Tiny screw screws up nuclear plant

A small screw missing from a tool used to refuel a 35-year-old nuclear power plant led technicians on a fruitless two-day search and has delayed the facility from coming back on line.

A small screw missing from a tool used to refuel a 35-year-old nuclear power plant led technicians on a fruitless two-day search and has delayed the facility from coming back on line.

After the month-long refuelling operation at the plant – already branded as unsafe by environmental groups – operations at the Juan Cabrera nuclear power plant in Almonacid de Zorita, 45 miles east of Madrid had been due to resume this week.

But that has been delayed while the Nuclear Safety Council investigates the significance of a screw less than an inch in diameter, which was found to be missing from a tool used in the refuelling.

“We don’t know when we’ll let them restart. We’re waiting for a report that will tell us that the screw is in a safe place, that it won’t move and that it won’t cause any damage,” said council spokesman Jose Francisco Morales.

The reactor’s owner, the utility Union Fenosa, played down the incident. Citing a report from its contractor, Westinghouse, it said the screw was too big to have fallen into the nuclear fuel core.

The “hypothetical loss” of the screw was therefore an “innocuous” event that presented no risk, according to the utility.

Staff at the reactor gave up rummaging for the missing screw after an unsuccessful two-day search that involved scouring the vessel holding the nuclear core and dismantling the core with remote-controlled machines in a sealed cell.

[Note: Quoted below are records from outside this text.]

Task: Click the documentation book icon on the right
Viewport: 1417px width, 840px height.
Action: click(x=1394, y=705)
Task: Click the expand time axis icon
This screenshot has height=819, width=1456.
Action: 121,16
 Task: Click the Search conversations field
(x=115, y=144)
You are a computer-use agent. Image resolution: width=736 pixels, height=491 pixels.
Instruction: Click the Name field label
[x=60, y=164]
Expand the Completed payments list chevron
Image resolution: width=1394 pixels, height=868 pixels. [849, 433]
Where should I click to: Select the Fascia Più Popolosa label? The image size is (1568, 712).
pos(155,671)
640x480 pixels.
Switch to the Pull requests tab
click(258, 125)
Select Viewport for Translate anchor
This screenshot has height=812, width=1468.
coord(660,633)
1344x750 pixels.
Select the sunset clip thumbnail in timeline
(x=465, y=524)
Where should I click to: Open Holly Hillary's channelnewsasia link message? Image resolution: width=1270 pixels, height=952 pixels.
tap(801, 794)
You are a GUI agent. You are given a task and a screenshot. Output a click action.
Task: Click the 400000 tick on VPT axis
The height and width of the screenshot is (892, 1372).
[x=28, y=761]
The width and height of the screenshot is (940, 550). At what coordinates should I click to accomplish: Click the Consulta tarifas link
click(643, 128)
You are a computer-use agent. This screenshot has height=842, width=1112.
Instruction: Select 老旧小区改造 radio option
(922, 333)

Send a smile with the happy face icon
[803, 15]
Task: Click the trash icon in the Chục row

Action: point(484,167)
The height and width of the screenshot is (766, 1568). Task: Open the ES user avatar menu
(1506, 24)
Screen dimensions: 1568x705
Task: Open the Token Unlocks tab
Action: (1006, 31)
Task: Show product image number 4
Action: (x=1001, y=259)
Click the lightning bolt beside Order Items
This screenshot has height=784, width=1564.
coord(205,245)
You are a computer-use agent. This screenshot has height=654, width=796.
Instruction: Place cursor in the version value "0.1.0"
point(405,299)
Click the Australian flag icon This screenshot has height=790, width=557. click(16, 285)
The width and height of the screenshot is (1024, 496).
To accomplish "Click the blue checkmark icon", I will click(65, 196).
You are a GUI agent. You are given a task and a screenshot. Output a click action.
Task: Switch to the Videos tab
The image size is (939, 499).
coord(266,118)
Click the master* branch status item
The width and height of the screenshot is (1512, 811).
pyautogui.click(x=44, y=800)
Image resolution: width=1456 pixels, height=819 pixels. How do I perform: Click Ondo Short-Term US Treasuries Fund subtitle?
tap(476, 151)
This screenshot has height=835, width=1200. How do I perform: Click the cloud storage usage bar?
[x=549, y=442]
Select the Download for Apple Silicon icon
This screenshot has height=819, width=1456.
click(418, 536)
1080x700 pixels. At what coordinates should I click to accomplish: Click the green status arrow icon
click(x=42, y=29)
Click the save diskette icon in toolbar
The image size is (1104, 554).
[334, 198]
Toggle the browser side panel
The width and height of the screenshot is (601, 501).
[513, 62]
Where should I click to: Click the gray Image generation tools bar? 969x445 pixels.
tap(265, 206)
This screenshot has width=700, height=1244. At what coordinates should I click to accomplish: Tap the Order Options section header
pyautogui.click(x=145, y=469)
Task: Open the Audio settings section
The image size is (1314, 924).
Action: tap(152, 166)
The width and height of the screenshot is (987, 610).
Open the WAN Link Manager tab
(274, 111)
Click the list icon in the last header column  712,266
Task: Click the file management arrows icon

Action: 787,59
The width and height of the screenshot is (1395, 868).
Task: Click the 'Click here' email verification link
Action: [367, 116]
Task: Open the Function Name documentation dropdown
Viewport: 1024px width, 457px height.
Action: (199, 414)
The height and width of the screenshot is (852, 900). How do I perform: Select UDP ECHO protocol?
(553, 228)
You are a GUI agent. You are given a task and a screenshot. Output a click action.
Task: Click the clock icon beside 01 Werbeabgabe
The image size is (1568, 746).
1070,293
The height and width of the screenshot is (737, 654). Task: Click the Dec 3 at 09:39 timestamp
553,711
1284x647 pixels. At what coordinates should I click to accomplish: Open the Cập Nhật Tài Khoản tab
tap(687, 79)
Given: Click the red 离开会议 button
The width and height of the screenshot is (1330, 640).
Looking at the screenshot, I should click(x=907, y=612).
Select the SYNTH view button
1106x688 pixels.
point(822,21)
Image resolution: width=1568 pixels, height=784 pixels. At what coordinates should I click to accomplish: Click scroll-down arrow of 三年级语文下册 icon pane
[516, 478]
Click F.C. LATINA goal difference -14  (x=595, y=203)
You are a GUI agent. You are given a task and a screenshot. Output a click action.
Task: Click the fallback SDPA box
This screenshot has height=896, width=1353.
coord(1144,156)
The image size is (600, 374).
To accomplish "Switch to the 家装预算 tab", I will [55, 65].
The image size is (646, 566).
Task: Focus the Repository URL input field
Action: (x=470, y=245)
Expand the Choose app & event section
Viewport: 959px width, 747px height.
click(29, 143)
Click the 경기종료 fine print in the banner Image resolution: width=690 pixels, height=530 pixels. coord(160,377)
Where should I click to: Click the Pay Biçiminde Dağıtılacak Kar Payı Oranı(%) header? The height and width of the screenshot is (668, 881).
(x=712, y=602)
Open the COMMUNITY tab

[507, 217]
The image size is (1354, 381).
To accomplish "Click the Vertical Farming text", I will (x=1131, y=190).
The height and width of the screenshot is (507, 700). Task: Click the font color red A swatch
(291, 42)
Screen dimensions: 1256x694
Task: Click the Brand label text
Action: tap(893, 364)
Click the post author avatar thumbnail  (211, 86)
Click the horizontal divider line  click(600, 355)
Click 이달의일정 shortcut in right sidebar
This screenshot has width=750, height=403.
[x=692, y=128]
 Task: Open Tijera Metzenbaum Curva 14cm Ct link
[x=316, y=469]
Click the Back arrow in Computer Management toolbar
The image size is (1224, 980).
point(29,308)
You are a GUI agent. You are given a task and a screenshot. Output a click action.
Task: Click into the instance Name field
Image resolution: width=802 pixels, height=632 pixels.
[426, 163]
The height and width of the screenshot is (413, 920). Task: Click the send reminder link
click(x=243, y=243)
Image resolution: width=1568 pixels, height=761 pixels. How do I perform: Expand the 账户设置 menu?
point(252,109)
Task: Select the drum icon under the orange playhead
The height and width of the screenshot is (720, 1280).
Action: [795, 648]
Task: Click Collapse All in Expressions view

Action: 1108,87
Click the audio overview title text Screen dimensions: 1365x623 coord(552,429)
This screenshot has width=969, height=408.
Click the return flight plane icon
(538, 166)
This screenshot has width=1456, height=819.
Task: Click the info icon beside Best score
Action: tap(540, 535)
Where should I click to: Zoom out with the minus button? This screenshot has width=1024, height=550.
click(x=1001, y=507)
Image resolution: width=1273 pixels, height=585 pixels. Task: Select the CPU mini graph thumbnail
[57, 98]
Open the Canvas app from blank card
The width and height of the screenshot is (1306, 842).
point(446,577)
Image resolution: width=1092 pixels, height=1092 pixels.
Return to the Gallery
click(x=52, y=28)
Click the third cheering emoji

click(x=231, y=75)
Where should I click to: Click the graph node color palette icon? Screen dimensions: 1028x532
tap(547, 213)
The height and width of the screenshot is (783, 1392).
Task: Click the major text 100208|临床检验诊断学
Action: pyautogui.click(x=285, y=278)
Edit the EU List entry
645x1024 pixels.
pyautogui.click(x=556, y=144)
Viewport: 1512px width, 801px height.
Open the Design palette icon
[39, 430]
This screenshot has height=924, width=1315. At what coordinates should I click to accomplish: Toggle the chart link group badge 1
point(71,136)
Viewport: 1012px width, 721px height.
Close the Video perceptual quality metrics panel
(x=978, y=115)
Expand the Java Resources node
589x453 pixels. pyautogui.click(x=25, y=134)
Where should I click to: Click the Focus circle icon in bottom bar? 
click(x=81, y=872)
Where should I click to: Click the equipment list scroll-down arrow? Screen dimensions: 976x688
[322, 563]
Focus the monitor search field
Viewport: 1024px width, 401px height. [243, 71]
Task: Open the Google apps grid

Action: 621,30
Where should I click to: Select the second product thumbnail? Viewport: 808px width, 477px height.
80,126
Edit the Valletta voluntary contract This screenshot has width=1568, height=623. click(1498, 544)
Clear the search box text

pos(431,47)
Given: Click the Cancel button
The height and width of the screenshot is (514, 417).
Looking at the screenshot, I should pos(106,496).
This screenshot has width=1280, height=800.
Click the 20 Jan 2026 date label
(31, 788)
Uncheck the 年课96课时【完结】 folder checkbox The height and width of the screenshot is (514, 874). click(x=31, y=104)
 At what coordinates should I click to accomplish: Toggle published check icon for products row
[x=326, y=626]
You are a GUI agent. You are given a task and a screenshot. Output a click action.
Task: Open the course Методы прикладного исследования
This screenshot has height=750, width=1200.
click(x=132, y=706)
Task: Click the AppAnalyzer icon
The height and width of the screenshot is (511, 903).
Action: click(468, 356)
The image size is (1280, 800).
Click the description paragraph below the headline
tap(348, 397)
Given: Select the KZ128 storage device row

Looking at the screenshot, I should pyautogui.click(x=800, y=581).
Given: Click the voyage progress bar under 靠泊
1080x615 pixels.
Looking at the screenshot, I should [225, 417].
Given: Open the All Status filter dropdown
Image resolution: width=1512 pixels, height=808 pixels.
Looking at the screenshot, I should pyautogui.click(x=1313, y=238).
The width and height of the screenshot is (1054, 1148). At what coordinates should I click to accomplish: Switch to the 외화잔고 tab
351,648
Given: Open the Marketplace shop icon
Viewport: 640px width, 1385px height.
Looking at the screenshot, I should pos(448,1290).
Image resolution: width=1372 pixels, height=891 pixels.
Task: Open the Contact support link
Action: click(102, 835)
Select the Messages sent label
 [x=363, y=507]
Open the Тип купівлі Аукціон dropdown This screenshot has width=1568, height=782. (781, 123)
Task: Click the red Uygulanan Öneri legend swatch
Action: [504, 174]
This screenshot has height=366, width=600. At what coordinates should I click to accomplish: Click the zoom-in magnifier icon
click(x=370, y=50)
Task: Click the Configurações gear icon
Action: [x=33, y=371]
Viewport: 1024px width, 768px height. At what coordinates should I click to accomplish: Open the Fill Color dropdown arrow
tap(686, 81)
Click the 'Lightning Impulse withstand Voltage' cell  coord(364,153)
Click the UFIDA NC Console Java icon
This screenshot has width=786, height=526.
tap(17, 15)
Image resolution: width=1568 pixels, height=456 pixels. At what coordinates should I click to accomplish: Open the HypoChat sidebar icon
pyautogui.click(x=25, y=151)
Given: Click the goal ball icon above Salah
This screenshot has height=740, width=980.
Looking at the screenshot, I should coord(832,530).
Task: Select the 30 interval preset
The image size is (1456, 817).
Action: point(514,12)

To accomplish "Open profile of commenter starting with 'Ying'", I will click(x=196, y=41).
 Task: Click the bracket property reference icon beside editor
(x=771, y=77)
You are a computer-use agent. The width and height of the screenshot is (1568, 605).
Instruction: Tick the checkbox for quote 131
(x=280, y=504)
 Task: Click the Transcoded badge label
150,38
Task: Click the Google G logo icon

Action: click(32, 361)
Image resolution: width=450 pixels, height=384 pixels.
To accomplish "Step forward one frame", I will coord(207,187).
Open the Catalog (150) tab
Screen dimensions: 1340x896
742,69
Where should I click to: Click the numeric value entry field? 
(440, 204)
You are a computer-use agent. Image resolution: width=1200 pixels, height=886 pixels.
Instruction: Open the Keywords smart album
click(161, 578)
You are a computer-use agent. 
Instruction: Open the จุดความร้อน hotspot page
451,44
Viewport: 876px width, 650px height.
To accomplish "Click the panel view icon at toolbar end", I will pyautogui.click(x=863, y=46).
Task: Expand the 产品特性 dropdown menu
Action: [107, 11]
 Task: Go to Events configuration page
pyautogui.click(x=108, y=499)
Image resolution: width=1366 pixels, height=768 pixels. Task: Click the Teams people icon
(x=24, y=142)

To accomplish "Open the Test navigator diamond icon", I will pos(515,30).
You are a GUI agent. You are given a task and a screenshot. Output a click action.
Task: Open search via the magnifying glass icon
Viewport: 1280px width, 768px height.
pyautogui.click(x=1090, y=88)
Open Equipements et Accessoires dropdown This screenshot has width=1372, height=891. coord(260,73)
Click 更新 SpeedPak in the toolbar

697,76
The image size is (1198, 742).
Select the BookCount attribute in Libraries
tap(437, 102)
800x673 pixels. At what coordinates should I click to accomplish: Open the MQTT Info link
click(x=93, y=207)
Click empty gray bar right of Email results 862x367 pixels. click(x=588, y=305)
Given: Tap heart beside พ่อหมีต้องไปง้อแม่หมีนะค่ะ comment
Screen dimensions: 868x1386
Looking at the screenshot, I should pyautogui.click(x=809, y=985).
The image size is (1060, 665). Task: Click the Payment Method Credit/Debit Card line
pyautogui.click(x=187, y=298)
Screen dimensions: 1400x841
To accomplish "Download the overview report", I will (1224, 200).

“They would hardly go to the trouble of such a complex search if it wasn’t important,” said Greenpeace spokesman Carlos Bravo.

Bravo warned the screw could cause a very serious nuclear accident if it were loose in the nuclear core or in the high-pressure vessel containing it.

The plant’s deficient security system – it was recently found to have 10% less emergency cooling capacity than that prescribed – increases the potential risk posed by any irregularities, Bravo said.

Earlier this month, the Nuclear Safety Council dismissed the inadequate cooling capacity as harmless and said it could be remedied easily.

The reactor began operations in 1968 and is due to be dismantled in 2006.

Greenpeace and other environmental pressure groups have long been lobbying for it to be closed sooner. They cite the plant’s age and what they call lax security by the people operating it.